Pixel coordinate grounding data
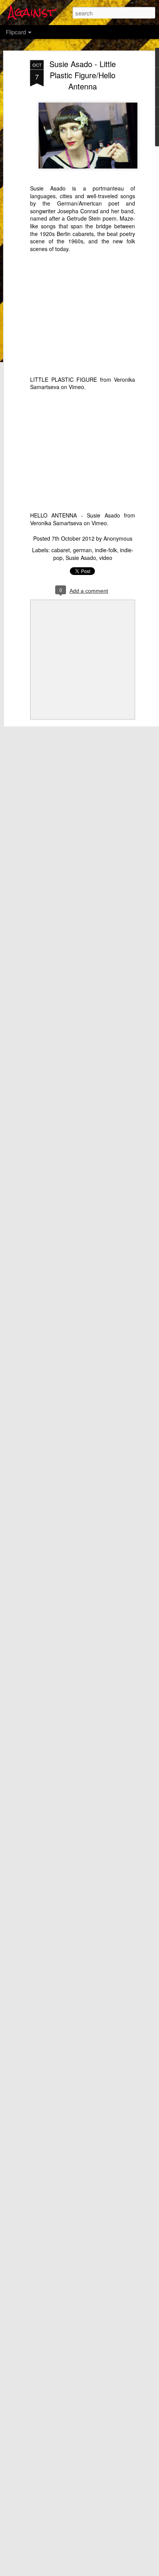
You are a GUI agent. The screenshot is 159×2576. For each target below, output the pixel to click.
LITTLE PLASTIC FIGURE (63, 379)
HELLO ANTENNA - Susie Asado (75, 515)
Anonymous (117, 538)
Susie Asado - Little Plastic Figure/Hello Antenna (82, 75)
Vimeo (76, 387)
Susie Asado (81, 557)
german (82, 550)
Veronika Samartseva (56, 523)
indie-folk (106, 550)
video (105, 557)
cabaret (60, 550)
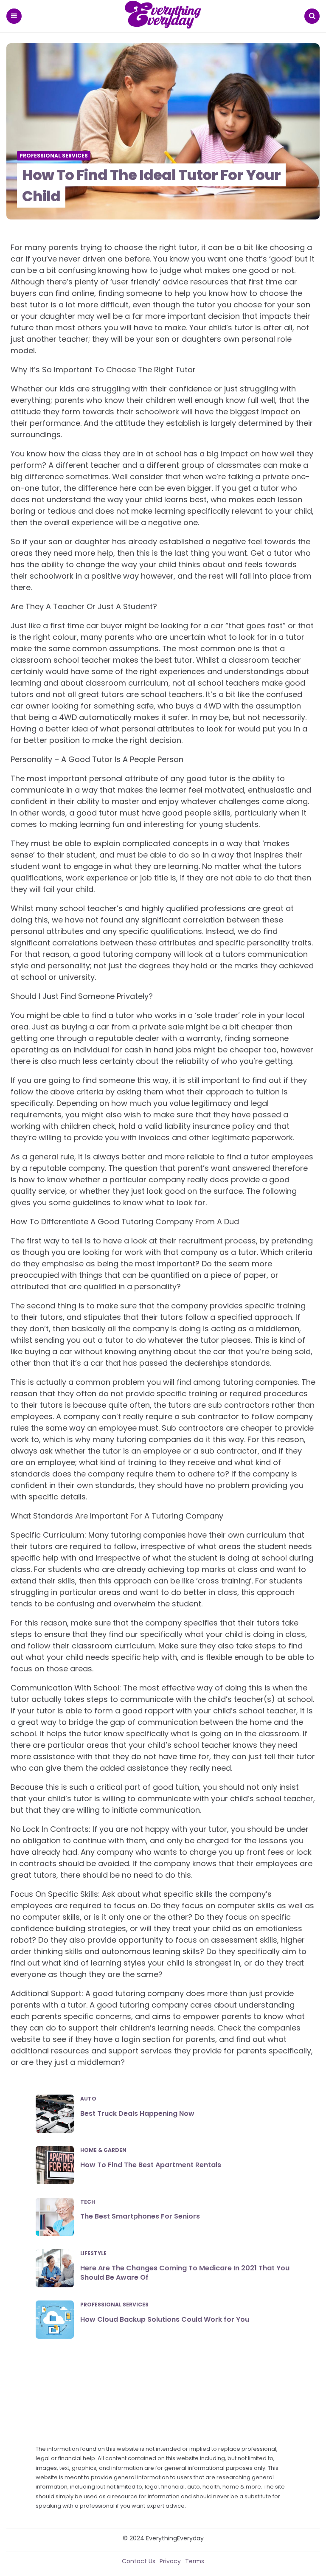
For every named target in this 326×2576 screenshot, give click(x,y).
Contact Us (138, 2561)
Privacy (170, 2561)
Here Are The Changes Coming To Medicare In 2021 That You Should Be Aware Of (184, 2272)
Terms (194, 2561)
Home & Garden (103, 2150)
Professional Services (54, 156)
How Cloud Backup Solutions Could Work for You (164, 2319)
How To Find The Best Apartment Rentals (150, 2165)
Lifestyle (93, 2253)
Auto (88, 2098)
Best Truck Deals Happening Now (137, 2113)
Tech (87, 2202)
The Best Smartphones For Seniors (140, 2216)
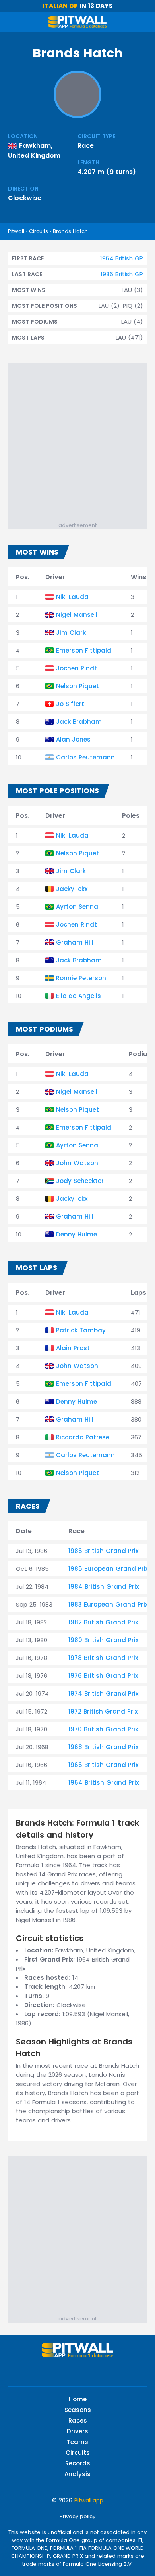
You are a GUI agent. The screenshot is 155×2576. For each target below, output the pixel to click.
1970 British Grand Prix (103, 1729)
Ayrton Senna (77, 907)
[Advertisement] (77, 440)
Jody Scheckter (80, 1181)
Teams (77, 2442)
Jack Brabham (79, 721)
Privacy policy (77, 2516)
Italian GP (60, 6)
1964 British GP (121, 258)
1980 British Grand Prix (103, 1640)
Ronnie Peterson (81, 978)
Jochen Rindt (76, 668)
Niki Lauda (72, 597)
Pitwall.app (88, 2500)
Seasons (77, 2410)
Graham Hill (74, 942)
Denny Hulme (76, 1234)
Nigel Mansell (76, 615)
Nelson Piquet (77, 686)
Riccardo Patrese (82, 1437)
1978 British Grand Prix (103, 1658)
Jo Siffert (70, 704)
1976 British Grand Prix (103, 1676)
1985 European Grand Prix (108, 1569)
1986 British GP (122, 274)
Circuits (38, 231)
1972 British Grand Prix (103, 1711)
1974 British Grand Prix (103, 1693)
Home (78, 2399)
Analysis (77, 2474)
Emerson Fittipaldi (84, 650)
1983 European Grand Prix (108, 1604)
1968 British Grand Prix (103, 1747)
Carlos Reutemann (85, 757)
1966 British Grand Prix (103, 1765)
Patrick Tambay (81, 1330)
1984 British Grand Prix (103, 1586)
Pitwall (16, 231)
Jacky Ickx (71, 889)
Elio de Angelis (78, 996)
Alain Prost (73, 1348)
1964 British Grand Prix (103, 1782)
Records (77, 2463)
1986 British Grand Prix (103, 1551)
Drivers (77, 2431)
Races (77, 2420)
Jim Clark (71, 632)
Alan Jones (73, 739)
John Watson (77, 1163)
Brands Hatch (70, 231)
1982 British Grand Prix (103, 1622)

Action item:
Find "1964 British GP (121, 258)" in the entries above, then repeat its line and all lines after it exactly, down to the last line.

Output of the exercise:
1964 British GP (121, 258)
1980 British Grand Prix (103, 1640)
Ronnie Peterson (81, 978)
Jochen Rindt (76, 668)
Niki Lauda (72, 597)
Pitwall.app (88, 2500)
Seasons (77, 2410)
Graham Hill (74, 942)
Denny Hulme (76, 1234)
Nigel Mansell (76, 615)
Nelson Piquet (77, 686)
Riccardo Patrese (82, 1437)
1978 British Grand Prix (103, 1658)
Jo Siffert (70, 704)
1976 British Grand Prix (103, 1676)
1985 European Grand Prix (108, 1569)
1986 British GP (122, 274)
Circuits (38, 231)
1972 British Grand Prix (103, 1711)
1974 British Grand Prix (103, 1693)
Home (78, 2399)
Analysis (77, 2474)
Emerson Fittipaldi (84, 650)
1983 European Grand Prix (108, 1604)
1968 British Grand Prix (103, 1747)
Carlos Reutemann (85, 757)
1966 British Grand Prix (103, 1765)
Patrick Tambay (81, 1330)
1984 British Grand Prix (103, 1586)
Pitwall (16, 231)
Jacky Ickx (71, 889)
Elio de Angelis (78, 996)
Alain Prost (73, 1348)
1964 British Grand Prix (103, 1782)
Records (77, 2463)
1986 British Grand Prix (103, 1551)
Drivers (77, 2431)
Races (77, 2420)
Jim Clark (71, 632)
Alan Jones (73, 739)
John Watson (77, 1163)
Brands Hatch (70, 231)
1982 British Grand Prix (103, 1622)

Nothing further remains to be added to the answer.